9. Claim for Damages

The following disclaimers and limitations shall apply to a liability of Oculyze for damages without prejudice to Oculyze’s other legal rights and remedies.

(1) Oculyze is liable for intentional misconduct and gross negligence. The liability for slight negligence shall be limited to the cases where an obligation essential for the achievement of the contract purpose (so-called cardinal obligation) is violated.

Any further liabilities for damages of any kind, no matter on which legal grounds, including the liability for negligence in the course of conclusion of the contract, shall be excluded.

(2) Should Oculyze be liable in accordance with paragraph 1 for simple negligence, the liability of Oculyze shall be limited to the amount of damage which is typical according to the nature of the relevant business and was foreseeable to Oculyze at the time of the conclusion of the contract.

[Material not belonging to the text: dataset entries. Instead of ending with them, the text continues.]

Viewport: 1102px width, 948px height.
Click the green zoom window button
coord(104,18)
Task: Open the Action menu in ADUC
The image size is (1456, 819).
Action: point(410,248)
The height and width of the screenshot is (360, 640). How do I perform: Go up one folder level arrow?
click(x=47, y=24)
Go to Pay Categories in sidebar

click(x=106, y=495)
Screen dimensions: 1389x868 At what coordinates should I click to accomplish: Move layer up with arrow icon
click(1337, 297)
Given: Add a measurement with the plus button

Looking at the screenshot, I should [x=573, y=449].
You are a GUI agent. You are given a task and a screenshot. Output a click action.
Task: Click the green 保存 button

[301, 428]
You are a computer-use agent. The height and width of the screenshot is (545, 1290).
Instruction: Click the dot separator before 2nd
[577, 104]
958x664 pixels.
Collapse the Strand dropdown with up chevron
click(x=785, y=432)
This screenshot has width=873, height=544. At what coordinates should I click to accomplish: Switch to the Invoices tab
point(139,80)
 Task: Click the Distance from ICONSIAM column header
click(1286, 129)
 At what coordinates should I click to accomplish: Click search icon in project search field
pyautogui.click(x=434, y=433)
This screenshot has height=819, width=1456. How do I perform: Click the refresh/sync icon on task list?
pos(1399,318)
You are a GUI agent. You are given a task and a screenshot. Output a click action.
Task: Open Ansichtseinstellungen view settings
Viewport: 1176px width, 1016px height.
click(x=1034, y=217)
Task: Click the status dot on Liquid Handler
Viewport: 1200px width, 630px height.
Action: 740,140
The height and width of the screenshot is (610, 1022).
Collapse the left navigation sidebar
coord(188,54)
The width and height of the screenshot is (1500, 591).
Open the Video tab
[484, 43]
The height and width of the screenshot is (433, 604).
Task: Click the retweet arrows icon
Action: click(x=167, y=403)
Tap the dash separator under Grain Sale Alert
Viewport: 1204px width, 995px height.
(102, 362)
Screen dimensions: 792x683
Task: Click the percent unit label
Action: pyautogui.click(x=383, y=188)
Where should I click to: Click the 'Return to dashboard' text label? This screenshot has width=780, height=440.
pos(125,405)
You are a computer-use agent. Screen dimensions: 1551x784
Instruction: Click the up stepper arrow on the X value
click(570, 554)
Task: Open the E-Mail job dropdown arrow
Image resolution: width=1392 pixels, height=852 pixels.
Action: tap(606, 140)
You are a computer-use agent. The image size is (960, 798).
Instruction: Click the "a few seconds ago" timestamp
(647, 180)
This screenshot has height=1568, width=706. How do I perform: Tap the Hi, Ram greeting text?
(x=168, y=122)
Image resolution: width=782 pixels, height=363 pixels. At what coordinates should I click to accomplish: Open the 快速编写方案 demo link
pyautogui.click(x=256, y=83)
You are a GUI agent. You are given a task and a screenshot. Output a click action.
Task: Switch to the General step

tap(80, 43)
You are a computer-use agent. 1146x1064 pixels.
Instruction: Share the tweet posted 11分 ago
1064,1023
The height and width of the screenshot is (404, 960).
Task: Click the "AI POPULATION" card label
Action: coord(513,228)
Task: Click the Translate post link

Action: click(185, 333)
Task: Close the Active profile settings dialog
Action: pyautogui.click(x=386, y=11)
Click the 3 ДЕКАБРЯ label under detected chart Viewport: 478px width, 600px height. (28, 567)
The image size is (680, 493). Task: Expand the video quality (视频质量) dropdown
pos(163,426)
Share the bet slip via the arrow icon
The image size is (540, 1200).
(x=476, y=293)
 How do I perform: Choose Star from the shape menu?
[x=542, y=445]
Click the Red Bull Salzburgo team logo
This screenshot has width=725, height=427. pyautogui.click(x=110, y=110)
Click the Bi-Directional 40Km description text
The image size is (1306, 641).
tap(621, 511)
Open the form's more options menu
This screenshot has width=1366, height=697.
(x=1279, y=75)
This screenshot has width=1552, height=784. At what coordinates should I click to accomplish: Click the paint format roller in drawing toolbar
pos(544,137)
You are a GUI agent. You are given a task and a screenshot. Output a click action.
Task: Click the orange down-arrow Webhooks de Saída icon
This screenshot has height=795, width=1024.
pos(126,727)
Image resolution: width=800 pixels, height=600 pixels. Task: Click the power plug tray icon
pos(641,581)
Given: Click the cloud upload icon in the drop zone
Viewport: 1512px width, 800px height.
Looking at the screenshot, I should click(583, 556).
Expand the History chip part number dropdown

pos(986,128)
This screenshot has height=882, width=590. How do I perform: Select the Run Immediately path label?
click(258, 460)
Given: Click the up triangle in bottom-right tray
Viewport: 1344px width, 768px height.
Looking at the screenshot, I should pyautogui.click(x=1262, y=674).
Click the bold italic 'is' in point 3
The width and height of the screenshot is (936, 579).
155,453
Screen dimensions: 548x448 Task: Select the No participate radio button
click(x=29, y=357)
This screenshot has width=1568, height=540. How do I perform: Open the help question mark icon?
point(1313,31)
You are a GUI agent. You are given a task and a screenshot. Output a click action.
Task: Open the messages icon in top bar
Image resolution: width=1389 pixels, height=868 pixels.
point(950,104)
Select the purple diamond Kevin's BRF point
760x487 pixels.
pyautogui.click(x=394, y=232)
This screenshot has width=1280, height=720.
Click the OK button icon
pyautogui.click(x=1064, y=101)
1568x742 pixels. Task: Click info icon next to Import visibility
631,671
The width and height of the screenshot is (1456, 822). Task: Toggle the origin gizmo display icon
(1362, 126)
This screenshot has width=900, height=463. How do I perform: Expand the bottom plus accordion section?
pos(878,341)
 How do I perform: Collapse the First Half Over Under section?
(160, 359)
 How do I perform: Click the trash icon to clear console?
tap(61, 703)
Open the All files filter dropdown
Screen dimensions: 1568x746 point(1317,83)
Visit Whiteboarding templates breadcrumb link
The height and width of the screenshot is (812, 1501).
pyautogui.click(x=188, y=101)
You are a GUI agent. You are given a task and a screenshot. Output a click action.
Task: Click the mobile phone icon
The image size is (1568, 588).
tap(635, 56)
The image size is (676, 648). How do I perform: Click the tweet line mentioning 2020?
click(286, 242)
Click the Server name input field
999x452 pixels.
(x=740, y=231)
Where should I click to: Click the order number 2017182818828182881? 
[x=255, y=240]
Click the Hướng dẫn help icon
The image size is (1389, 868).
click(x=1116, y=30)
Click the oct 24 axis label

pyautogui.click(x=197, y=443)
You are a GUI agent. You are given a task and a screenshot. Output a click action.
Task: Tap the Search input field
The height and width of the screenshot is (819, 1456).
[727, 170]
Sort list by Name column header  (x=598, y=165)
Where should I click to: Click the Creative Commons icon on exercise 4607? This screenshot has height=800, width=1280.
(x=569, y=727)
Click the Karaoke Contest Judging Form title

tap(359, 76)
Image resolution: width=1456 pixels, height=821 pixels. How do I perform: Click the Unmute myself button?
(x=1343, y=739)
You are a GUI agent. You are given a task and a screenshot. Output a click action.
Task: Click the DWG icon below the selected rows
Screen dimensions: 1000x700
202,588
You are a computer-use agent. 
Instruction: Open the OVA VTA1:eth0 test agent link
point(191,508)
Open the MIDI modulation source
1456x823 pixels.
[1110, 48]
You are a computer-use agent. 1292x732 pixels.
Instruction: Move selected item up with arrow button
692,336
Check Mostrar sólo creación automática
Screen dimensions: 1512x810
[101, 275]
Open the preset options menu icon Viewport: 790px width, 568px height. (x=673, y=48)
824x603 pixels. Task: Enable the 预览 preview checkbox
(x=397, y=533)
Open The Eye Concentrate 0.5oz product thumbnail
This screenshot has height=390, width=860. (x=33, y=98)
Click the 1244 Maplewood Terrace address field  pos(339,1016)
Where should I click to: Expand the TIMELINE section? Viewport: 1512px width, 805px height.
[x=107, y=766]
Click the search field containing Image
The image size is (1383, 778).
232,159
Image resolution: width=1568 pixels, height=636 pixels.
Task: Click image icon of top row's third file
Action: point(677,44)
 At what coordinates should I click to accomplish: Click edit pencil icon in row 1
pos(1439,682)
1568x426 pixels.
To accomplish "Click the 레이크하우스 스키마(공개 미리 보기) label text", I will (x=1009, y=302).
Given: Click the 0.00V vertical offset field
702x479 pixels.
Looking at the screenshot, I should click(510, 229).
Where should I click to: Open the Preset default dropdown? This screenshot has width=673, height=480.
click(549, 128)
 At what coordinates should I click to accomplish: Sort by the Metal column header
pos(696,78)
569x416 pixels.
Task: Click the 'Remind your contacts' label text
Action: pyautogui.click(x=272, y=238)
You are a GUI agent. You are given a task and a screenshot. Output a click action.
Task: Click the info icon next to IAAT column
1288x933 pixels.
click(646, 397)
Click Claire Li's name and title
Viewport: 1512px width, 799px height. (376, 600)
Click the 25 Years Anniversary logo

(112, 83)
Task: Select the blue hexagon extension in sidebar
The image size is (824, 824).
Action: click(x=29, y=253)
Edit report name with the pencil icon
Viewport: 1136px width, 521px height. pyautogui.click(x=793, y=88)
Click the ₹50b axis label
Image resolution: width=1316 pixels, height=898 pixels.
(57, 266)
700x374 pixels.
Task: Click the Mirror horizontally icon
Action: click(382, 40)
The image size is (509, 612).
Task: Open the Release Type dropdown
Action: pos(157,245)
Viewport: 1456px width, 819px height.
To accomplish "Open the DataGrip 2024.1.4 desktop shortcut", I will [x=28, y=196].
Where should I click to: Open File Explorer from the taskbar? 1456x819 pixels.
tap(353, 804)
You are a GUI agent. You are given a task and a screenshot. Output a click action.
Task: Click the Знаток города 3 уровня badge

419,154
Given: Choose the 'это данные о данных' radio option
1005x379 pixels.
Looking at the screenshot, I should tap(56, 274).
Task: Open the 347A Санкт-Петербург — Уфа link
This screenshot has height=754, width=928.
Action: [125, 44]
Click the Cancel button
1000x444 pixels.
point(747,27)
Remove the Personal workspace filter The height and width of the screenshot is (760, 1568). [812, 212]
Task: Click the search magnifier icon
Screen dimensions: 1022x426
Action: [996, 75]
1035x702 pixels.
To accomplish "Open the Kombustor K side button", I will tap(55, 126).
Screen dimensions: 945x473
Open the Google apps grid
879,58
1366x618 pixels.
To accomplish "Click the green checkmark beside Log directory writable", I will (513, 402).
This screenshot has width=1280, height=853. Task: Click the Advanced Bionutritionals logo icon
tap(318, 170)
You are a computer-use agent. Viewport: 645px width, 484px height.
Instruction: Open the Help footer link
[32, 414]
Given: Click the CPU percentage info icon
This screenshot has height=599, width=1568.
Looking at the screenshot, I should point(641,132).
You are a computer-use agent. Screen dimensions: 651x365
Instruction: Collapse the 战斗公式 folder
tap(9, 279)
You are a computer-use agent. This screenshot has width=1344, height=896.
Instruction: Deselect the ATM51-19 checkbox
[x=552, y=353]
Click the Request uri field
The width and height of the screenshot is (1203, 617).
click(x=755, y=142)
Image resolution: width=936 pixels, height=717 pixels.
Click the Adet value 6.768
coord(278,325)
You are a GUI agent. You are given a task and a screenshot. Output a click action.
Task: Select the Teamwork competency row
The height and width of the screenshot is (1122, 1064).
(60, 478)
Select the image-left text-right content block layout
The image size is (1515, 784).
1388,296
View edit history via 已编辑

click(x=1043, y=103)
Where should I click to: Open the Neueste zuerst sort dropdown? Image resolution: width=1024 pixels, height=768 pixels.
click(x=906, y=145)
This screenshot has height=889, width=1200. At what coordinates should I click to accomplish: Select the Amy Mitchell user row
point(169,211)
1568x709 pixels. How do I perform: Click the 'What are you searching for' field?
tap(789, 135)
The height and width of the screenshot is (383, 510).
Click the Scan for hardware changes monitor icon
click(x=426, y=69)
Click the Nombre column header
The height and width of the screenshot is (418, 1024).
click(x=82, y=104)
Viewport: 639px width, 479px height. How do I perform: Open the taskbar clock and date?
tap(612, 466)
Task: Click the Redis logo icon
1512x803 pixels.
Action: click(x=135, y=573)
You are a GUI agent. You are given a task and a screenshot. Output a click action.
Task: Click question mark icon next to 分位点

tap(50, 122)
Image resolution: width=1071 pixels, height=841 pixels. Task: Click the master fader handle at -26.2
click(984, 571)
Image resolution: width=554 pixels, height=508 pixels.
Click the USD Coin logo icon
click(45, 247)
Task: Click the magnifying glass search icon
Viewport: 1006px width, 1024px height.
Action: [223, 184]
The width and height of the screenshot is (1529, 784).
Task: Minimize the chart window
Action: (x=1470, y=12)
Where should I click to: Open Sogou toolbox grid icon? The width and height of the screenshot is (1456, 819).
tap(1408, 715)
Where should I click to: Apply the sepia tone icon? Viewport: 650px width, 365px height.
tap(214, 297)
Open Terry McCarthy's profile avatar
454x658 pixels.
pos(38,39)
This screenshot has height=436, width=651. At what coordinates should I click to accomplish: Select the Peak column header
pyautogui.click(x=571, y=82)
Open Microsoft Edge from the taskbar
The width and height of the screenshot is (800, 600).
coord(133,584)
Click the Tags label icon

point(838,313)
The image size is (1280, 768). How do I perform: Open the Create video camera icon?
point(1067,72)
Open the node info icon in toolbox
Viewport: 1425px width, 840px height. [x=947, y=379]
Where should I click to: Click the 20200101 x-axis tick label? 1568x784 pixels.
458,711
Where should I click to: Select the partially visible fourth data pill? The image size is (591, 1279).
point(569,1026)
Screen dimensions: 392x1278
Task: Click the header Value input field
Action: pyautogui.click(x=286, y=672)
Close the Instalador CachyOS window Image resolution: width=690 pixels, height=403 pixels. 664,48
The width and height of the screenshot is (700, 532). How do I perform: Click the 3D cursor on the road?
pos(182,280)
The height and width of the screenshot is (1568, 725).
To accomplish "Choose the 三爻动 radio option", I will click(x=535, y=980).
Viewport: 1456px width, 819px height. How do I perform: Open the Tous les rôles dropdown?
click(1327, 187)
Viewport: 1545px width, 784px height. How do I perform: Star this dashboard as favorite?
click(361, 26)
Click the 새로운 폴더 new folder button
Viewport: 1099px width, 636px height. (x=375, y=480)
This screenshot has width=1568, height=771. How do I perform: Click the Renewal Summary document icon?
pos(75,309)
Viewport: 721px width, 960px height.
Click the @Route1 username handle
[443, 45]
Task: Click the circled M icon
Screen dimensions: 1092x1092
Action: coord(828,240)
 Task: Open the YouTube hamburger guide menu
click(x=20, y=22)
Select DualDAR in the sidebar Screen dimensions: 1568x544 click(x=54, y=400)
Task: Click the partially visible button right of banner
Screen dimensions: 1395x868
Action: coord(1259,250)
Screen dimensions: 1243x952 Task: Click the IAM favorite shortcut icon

(3) The foregoing disclaimers and limitations of liability shall apply neither to the case of an express guarantee provided for the features of the goods, nor to the damage caused to life, body or health; any mandatory claims under the German Product Liability Act shall remain unaffected.

(4) The foregoing disclaimers and limitations of liability shall also apply in favor of the employees, and other agents of Oculyze and/or other third parties engaged by Oculyze to perform the contract.

10. Data Protection

(1) Oculyze collects and stores the data of the Customer insofar as required for the business. It adheres to the legal data protection regulations.

(2) The Customer grants Oculyze for the purposes of the contract performance the right to process the data to be stored by Oculyze, insofar as this is necessary to provide the contractual services.

(3) Further information about the collection, use and protection of personal data is to be found in the privacy policy of Oculyze published on the website https://www.oculyze.de/datenschutz .

(4) The Customer may receive information about its stored personal data on request at any time.

11. Applicable Law; Place of Jurisdiction

(1) For these Terms as well as the entire contractual relationship between Oculyze and the Customer, the law of the Federal Republic of Germany (not including the UN Convention on Contracts for the Sale of Goods) shall apply.

(2) For the Customer with its principal place of business in Germany, Austria or Switzerland, the following jurisdiction shall apply: Place of jurisdiction is the principal place of business of the Provider. The court has jurisdiction over all disputes arising from or in connection with these Terms and contract(s) between the parties. Before raising the claim in legal proceeding, the parties shall endeavor to resolve the dispute through negotiation.

(3) For the Customer with its principal place of business outside Germany, Austria and Switzerland, the following arbitration agreement shall apply: All disputes arising out of or in connection with these Terms and contract(s) between the parties or the validity thereof shall be finally settled in accordance with the Arbitration Rules of the German Arbitration Institute (DIS) without recourse to the ordinary courts of law. The place of arbitration is the principal place of business of the Provider. Language of the arbitration shall be English.

12. Final Provisions

(1) The contract contains all agreements between the parties on the subject of the contract. Verbal collateral agreements do not exist. This contract can only be amended in writing, signed by the parties.

(2) Should any provision of these Terms of Sale be or become, totally or partially, invalid or ineffective, the validity of the remaining provisions shall not be affected. Where the legislative rules are not available or not sufficient to close the gap, the Parties shall strive to substitute the invalid provision with a valid one which as closely as possible achieves the economic purpose of the invalid provision.